Next, ldr w0, [sp, #12]
executes. Recall the ldr
instruction loads
a value in memory into a register. By executing this instruction, the CPU
replaces the value in register w0
with the value located at stack address
sp + 12
. While this may seem like a nonsensical operation (0x28
is
replaced by 0x28
after all), it highlights a convention where the compiler
typically stores function parameters onto the call stack for later use, and
then re-loads the into registers as needed. Again, the value stored in the
sp
register is not impacted by the str
operation. As far as the
program is concerned, the "top" of the stack is still 0xe40
. Once the
ldr
instruction executes, pc
advances to address 0x730
.

Afterwards, add w0, w0, #0x2
executes. Recall that the add
instruction
has the form add D, O1, O2
and places O1 + O2
in the destination register
D
. So, add w0, w0, #0x2
adds the constant value #0x2
to the value
stored in w0
(0x28
), resulting in 0x2A
being stored in register w0
.
Register pc
advances to the next instruction to be executed, or 0x734
.

The next instruction that executes is add sp, sp, #0x10
. This instruction
adds 16 bytes to the address stored in sp
. Since the stack grows toward
lower addresses, adding 16 bytes to the stack pointer consequently shrinks
the stack, and reverts sp
to its original value of 0xe50
. The pc
register then advances to 0x738
.
Recall that the purpose of the call stack is to store the temporary data that
each function uses as it executes in the context of a larger program.

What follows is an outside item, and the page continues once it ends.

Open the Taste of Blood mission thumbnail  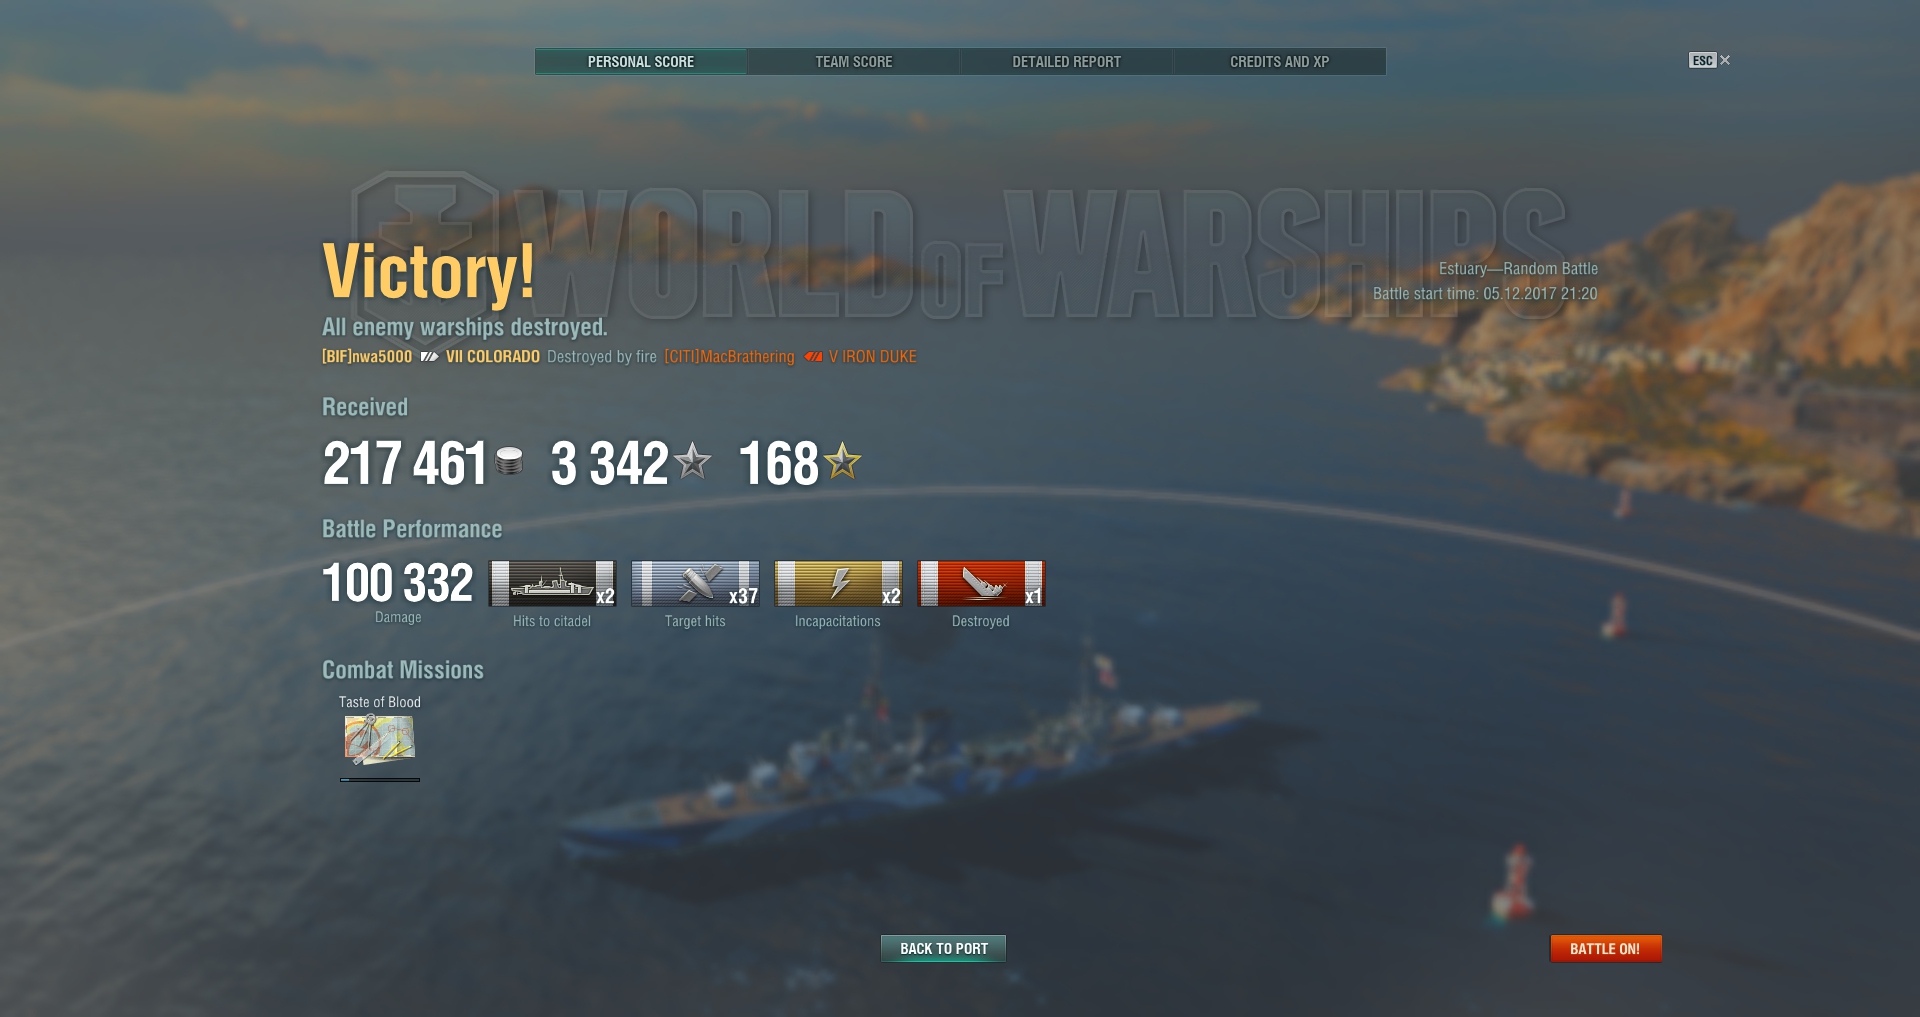[x=379, y=740]
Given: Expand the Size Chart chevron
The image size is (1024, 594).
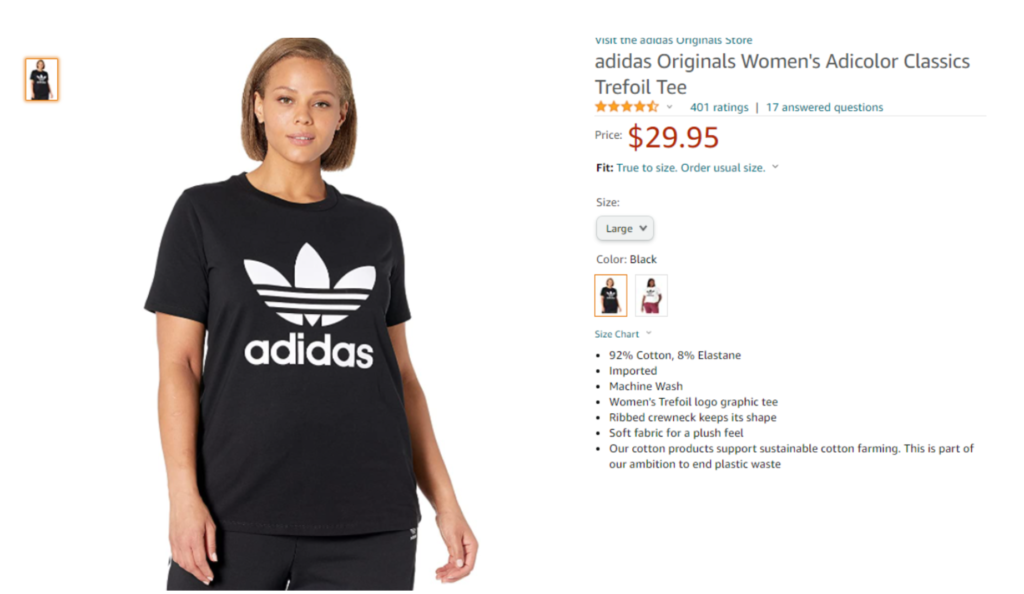Looking at the screenshot, I should (648, 334).
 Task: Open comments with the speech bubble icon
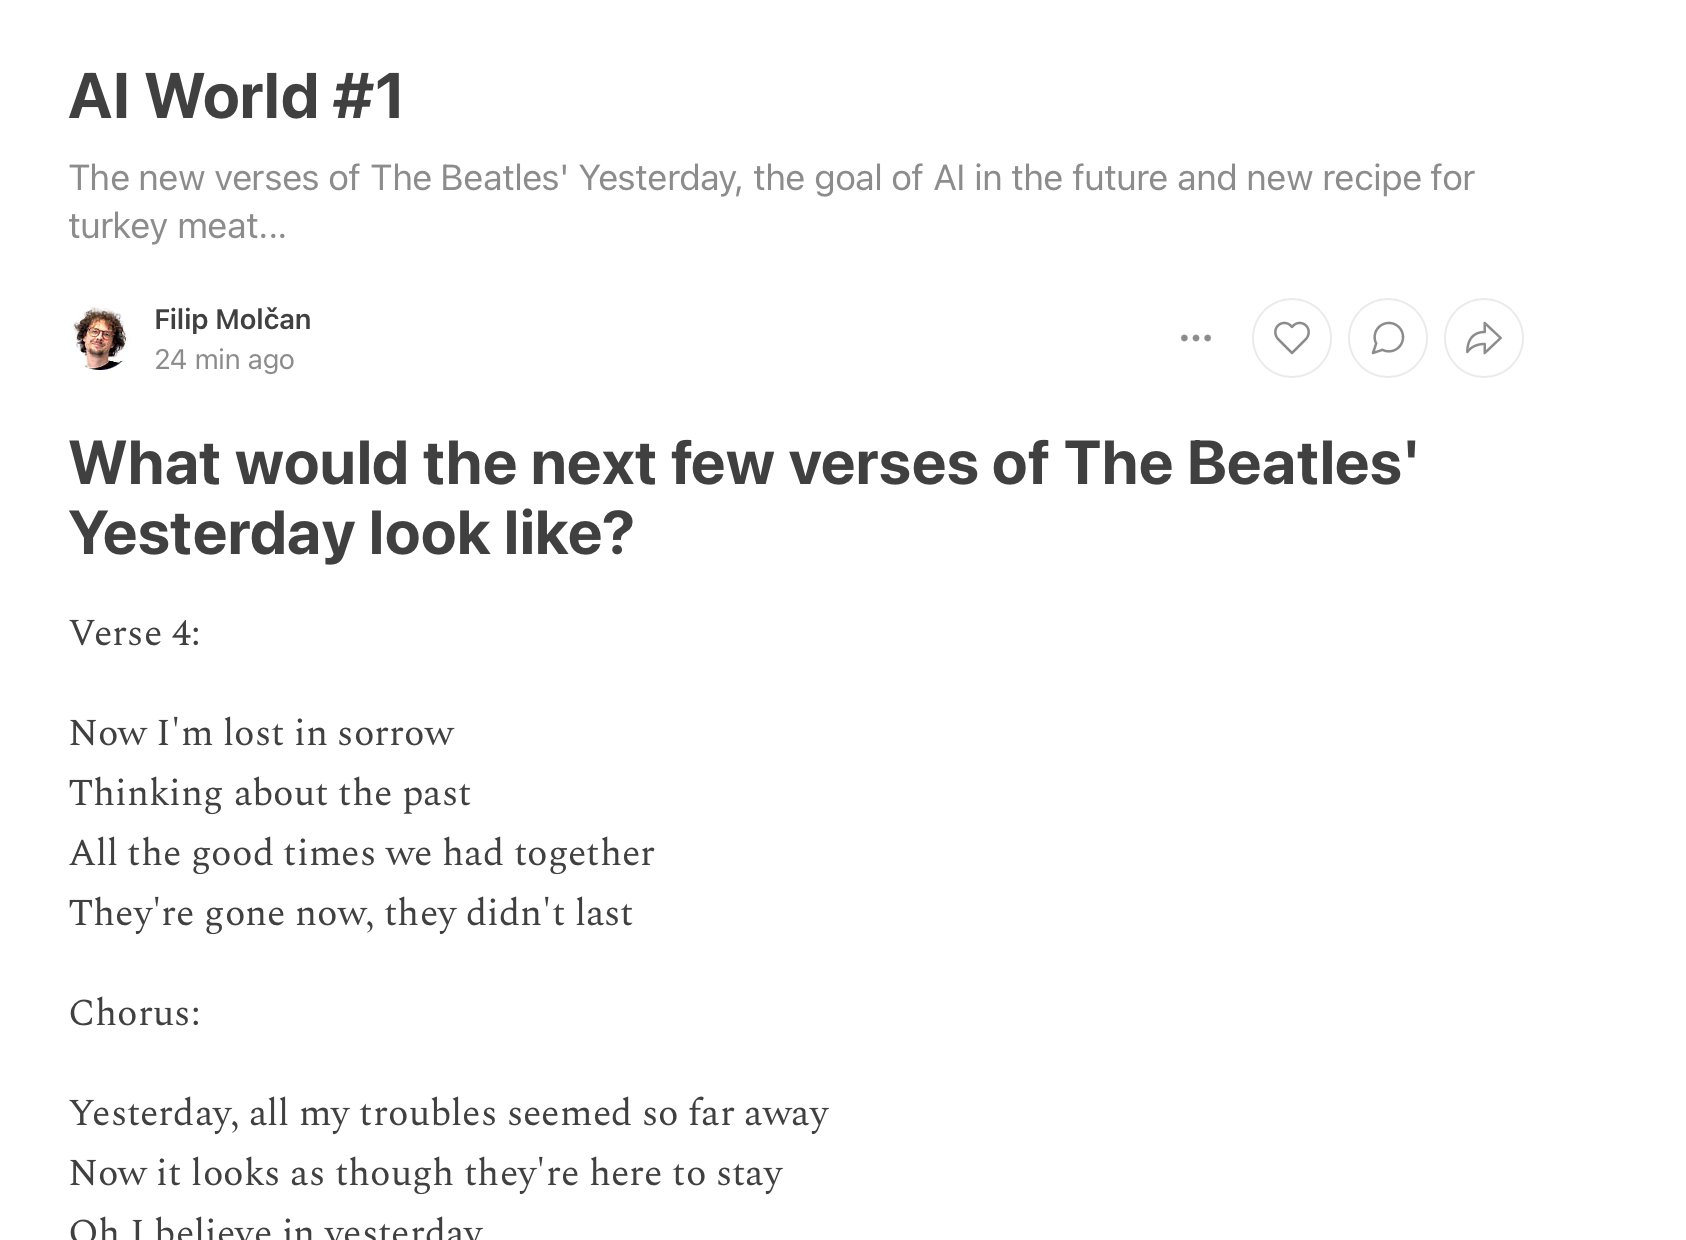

By
convention, the stack "grows" at the beginning of a function call, and
reverts to its original state once the function ends. As a result, it is
common to see a sub sp, sp, #v
instruction (where #v
is some constant
value v) at the beginning of a function, and add sp, sp, #v
at the end.

The last instruction that executes is ret
. We will talk more about what
ret
does in future sections when we discuss function calls, but it
for now it suffices to know that ret
prepares the call stack for
returning from a function. By convention, the register x0
always contains
the return value (if one exists). In this case, since adder2()
is of type
int
, the return value is stored in component register w0
and the function
returns the value 0x2A
, or 42
.